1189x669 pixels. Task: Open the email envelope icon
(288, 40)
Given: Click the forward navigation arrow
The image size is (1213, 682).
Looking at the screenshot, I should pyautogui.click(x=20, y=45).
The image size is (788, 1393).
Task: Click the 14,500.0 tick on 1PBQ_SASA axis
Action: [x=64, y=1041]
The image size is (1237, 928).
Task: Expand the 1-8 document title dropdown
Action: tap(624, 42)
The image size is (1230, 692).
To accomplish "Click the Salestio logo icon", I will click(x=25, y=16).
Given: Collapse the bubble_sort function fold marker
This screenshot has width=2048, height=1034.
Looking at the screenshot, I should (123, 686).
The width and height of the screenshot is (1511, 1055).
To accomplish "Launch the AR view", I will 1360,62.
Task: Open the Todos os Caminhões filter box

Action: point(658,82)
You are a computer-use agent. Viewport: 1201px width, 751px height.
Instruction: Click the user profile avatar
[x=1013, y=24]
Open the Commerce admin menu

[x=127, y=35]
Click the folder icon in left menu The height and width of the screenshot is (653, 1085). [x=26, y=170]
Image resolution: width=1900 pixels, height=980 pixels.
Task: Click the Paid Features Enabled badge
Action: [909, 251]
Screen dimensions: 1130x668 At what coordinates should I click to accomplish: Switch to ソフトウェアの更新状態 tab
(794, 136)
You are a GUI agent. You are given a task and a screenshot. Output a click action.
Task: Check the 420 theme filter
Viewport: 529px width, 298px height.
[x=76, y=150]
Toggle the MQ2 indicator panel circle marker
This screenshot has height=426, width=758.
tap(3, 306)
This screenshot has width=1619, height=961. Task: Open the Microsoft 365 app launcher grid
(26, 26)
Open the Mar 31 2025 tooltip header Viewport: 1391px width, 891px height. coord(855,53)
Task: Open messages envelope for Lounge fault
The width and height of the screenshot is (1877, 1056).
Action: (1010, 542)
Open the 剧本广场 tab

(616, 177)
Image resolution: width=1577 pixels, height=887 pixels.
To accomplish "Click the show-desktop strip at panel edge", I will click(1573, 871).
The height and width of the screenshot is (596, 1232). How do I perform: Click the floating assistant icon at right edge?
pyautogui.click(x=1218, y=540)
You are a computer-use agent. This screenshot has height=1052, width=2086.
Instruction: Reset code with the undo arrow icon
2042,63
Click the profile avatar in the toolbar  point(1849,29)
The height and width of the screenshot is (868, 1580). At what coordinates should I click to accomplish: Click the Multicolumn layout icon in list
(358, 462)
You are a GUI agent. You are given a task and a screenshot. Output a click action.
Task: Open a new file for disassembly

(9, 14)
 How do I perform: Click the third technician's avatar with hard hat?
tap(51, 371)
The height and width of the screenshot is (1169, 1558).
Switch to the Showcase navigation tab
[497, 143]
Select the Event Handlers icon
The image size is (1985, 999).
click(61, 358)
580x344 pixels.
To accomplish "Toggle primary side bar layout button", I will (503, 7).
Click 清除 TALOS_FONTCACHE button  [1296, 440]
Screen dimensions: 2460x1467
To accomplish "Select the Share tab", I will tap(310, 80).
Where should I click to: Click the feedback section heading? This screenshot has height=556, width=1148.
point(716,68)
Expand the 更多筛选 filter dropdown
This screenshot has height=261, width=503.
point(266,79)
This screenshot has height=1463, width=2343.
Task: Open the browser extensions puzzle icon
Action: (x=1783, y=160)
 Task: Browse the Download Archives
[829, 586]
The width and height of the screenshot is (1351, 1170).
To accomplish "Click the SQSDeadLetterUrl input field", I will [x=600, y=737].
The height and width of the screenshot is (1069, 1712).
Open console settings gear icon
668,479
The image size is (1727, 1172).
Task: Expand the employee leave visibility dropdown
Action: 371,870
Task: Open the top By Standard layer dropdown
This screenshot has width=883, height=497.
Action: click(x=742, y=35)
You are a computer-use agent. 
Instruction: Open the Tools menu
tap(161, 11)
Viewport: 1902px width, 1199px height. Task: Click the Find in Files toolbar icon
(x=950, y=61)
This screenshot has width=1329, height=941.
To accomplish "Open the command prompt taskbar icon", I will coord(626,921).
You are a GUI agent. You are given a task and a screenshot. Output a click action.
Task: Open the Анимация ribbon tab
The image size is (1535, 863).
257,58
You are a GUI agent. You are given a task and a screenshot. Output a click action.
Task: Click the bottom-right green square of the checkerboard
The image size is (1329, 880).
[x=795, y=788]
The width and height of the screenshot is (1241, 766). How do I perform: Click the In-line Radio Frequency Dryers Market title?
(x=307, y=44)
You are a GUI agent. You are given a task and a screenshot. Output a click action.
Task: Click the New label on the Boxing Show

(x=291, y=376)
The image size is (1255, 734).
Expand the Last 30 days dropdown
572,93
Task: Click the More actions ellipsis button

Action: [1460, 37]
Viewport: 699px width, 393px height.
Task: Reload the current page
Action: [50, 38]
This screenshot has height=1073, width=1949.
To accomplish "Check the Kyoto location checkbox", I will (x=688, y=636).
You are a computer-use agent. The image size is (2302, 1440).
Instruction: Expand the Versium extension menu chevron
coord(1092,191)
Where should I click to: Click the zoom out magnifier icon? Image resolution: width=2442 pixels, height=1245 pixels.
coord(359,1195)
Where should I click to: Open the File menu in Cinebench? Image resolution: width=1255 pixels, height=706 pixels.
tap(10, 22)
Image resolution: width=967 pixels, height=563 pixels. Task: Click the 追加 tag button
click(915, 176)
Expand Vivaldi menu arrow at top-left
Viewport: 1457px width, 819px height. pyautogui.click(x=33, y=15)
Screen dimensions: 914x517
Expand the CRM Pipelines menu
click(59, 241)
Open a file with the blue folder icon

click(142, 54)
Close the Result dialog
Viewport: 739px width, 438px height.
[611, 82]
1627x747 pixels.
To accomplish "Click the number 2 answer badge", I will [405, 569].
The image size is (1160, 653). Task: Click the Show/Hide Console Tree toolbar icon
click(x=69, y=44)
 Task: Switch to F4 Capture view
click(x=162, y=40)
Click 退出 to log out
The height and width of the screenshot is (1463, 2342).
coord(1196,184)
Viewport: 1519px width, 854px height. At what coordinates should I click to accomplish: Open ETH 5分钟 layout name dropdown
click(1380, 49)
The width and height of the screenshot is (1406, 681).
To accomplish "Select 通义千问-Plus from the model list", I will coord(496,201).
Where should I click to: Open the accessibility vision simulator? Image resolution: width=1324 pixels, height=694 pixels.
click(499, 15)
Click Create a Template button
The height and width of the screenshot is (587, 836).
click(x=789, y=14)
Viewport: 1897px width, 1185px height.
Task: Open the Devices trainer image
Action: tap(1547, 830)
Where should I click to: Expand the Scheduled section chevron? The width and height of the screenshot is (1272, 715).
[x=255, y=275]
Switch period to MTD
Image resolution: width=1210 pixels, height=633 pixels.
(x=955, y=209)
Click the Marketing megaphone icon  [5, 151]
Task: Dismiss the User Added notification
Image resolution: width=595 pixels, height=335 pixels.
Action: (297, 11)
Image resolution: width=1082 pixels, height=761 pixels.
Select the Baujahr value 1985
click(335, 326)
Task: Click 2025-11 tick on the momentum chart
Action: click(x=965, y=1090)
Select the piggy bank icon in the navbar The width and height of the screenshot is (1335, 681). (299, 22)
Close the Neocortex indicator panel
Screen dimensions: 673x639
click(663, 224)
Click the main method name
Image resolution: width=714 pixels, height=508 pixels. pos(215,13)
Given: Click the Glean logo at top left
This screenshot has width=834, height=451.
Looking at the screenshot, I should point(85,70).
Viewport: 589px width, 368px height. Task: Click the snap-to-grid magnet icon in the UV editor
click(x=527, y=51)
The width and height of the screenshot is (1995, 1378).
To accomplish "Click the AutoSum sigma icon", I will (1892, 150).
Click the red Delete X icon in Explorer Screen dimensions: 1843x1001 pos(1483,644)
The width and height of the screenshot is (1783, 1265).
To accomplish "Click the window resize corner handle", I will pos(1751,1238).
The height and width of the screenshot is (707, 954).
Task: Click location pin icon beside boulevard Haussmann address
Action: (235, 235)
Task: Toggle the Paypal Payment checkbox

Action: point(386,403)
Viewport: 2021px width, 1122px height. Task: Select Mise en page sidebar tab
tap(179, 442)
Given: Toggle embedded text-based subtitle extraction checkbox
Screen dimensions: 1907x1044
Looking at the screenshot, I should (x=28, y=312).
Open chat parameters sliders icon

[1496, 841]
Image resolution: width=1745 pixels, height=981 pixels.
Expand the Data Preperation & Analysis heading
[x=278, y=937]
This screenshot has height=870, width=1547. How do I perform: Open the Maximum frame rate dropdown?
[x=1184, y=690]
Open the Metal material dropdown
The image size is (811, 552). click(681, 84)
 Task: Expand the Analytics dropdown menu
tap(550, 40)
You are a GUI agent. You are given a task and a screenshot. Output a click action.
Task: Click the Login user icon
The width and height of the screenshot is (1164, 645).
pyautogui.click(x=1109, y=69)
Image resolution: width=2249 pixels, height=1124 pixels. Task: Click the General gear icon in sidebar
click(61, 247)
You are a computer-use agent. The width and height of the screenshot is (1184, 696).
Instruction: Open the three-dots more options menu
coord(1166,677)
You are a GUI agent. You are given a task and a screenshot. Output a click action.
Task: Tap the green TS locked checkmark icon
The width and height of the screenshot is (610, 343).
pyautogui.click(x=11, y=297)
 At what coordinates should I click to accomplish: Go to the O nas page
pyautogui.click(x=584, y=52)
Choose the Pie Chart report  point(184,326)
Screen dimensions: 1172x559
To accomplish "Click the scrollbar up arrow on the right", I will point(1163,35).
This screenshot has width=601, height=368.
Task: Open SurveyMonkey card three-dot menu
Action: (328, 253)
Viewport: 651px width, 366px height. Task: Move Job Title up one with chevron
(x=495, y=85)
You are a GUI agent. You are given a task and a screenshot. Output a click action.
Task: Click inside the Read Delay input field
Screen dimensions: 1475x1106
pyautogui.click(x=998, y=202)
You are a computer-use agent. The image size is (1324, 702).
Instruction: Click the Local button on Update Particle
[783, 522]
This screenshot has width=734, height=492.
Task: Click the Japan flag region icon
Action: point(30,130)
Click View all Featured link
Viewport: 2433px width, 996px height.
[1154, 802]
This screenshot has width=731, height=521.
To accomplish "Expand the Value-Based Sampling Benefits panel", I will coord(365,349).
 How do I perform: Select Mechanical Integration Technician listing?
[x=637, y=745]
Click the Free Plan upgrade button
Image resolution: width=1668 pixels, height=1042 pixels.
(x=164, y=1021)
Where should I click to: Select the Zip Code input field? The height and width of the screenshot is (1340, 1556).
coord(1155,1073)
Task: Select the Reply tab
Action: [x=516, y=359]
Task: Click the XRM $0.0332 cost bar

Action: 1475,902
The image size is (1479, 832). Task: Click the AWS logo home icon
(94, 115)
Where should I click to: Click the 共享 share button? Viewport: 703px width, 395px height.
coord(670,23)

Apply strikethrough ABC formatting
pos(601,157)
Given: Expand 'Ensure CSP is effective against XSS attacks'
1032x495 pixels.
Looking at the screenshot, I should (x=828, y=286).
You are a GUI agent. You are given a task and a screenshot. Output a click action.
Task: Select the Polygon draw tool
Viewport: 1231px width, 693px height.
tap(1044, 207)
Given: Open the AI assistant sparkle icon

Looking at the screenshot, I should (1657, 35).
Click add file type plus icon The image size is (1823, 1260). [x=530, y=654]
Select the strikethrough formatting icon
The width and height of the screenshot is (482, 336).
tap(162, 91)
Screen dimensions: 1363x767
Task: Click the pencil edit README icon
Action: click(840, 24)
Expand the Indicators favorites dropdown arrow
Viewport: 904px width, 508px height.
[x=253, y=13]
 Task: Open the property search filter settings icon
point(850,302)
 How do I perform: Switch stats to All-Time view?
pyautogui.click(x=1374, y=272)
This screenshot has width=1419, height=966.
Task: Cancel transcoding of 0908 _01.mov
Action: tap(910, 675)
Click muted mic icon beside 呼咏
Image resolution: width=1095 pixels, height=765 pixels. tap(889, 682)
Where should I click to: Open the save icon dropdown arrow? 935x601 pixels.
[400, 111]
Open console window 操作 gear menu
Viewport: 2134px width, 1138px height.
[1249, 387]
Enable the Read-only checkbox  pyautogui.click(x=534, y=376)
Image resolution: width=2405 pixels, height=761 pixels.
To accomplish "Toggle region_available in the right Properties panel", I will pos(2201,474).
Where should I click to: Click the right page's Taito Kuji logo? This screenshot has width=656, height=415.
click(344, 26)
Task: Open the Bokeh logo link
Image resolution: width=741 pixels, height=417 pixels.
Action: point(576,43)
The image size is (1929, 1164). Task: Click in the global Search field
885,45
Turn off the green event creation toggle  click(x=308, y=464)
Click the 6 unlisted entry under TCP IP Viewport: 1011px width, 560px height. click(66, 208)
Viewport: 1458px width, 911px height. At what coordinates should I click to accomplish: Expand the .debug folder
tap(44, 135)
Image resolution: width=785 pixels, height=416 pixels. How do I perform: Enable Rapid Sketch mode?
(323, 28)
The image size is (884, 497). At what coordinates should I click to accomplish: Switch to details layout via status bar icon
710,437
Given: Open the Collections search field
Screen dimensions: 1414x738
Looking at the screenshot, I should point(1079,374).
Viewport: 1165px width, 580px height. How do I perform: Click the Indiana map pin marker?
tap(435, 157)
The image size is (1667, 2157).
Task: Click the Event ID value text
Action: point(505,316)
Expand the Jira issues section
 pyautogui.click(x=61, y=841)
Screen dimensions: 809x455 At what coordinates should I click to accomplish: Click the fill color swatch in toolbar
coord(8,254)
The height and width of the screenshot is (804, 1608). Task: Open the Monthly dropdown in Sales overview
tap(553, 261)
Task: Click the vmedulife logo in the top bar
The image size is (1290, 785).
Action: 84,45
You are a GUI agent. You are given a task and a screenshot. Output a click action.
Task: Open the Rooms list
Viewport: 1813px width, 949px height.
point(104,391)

ABOUT THIS TASK: In this exercise, copy only the lines from the opening line of the material through the line where "Given: Click the forward navigation arrow" appears.

RESULT FOR THIS TASK:
1189x669 pixels. Task: Open the email envelope icon
(288, 40)
Given: Click the forward navigation arrow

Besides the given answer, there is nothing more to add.